Low Level Design: Hot-Cold Data Tiering

⏱ 3 min read

Data tiering organizes data across storage tiers based on access frequency and cost sensitivity. Hot data (frequently accessed) lives on fast, expensive storage; cold data (rarely accessed) on slow, cheap storage. The tiering system automatically moves data between tiers based on access patterns, balancing performance and cost without manual intervention.

Storage Tier Classification

Hot tier: NVMe SSD or in-memory cache (Redis). Sub-millisecond access. Cost: ~$0.10-1.00/GB/month. Use for: active user sessions, recent transactions, real-time feeds, search indexes. Warm tier: HDD or standard SSD (AWS EBS gp3). 1-10ms access. Cost: ~$0.02-0.10/GB/month. Use for: historical data accessed weekly, analytics queries on recent months. Cold tier: object storage (S3 Standard, S3-IA). 10-100ms access. Cost: ~$0.004-0.023/GB/month. Use for: backups, audit logs, data accessed monthly. Archive tier: S3 Glacier. Hours retrieval. Cost: ~$0.001/GB/month. Use for: compliance data, 7-year retention requirements.

Access Pattern Tracking

Track last_accessed_at and access_count per data object. Update access metadata on each read. Classification rules: data accessed in the last 7 days → hot; last 30 days → warm; last 90 days → cold; beyond 90 days → archive. Implement tracking efficiently: batch updates (buffer access events, flush periodically to avoid write amplification), approximate counters (HyperLogLog for unique access counts), and sampling (track access for a percentage of objects to reduce overhead).

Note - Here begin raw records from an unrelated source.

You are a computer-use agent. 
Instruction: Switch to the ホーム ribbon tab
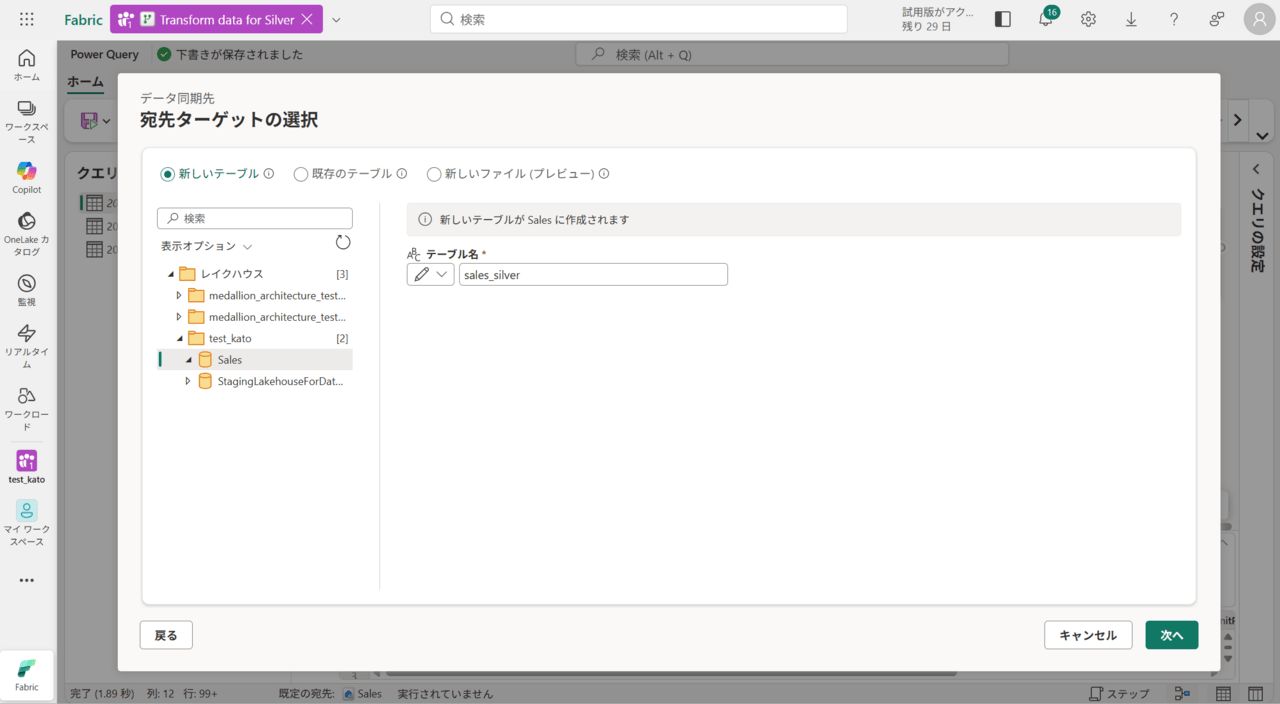(85, 82)
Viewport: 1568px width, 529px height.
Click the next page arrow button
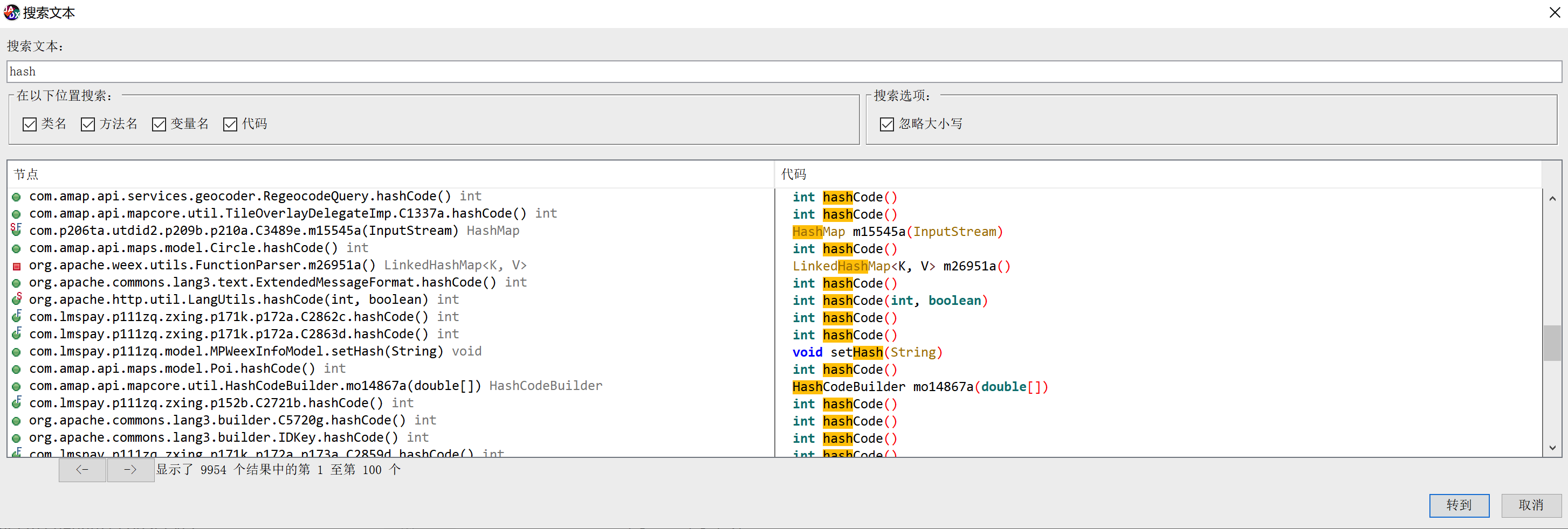[130, 469]
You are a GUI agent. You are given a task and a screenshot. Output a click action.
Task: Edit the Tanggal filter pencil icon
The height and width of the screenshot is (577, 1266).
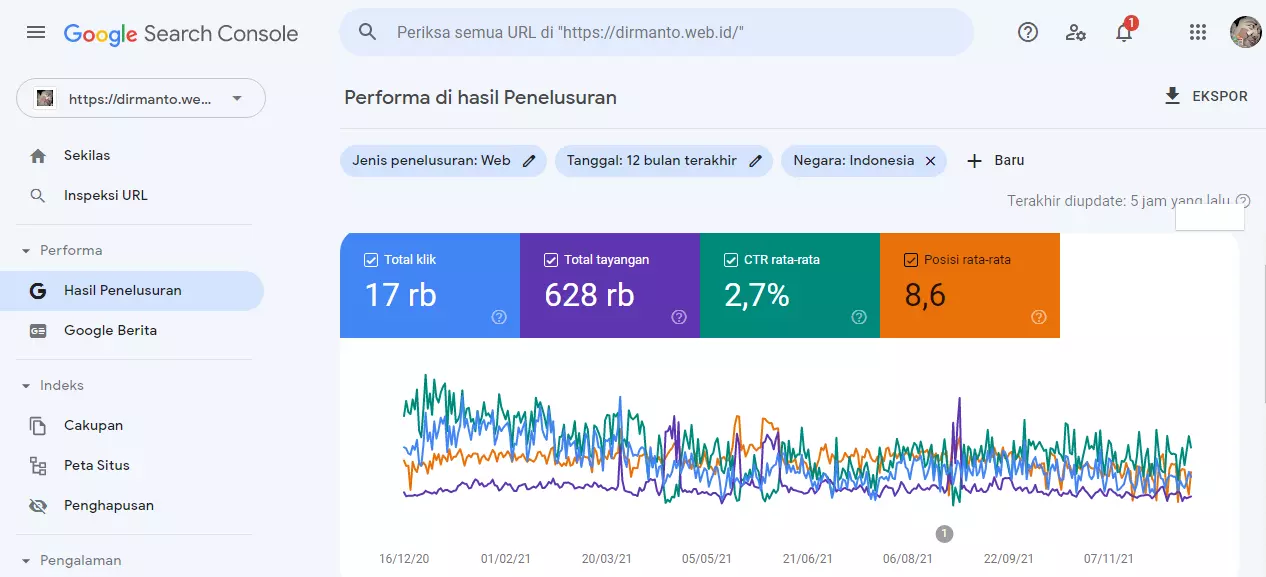tap(756, 160)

Automatic Tiering Policies

S3 Intelligent-Tiering automatically moves objects between access tiers based on access patterns with no retrieval fee. Objects not accessed for 30 days move to Infrequent Access tier; not accessed for 90 days move to Archive Instant Access. Custom tiering policies: a scheduled job scans the access metadata table, identifies objects in the wrong tier, and moves them. Move hot data to fast tier before it is needed (predictive tiering based on access patterns — daily reports accessed every Monday can be pre-warmed to hot tier Sunday evening).

Database-Level Tiering

For databases: partition data by age (PostgreSQL declarative partitioning, TimescaleDB hypertables). Recent partitions reside on fast SSD; older partitions are detached and moved to cheaper storage (compressed columnar format in S3, queryable via Athena or Redshift Spectrum). Queries that span hot and cold data use a query federation layer that routes hot data to the database and cold data to the archive store. Alternatively, use tiered tablespaces in PostgreSQL to map hot and cold partitions to different storage media.

Cache Tiering

Multi-level caches implement tiering within the hot tier: L1 in-process memory (submicrosecond, limited capacity), L2 Redis (sub-millisecond, larger capacity), L3 database. A cache miss in L1 promotes the object from L2 to L1; a miss in L2 promotes from the database to L2. Eviction: L1 uses LRU to evict to L2; L2 uses LRU to evict to the database. This provides hot data near the CPU while keeping larger, less-frequently-accessed data in the next tier.

Read Path and Transparent Access

A tiering proxy or storage abstraction layer makes tiering transparent to application code: the application reads from a logical address without knowing which physical tier holds the data. The proxy checks hot tier first, falls back to warm, then cold. On a cold tier hit, the proxy optionally promotes the object to a warmer tier (based on configurable promotion rules) for faster future access. This avoids the application managing tier selection manually and centralizes tiering policy in the infrastructure layer.

Cost Optimization

Measure cost per tier per team to provide visibility into storage spending. Identify data that has been in the hot tier for 90 days without access — it should be cold. Identify data that is accessed from the cold tier frequently — it should be warm. Set per-team hot-tier quotas to enforce discipline. Alert when hot-tier usage grows unexpectedly (data that should be archived is being retained in hot tier). Budget for tiering transition costs: S3 charges per-PUT for tier transitions, Glacier charges per-retrieval. Factor these into the tiering policy threshold decisions.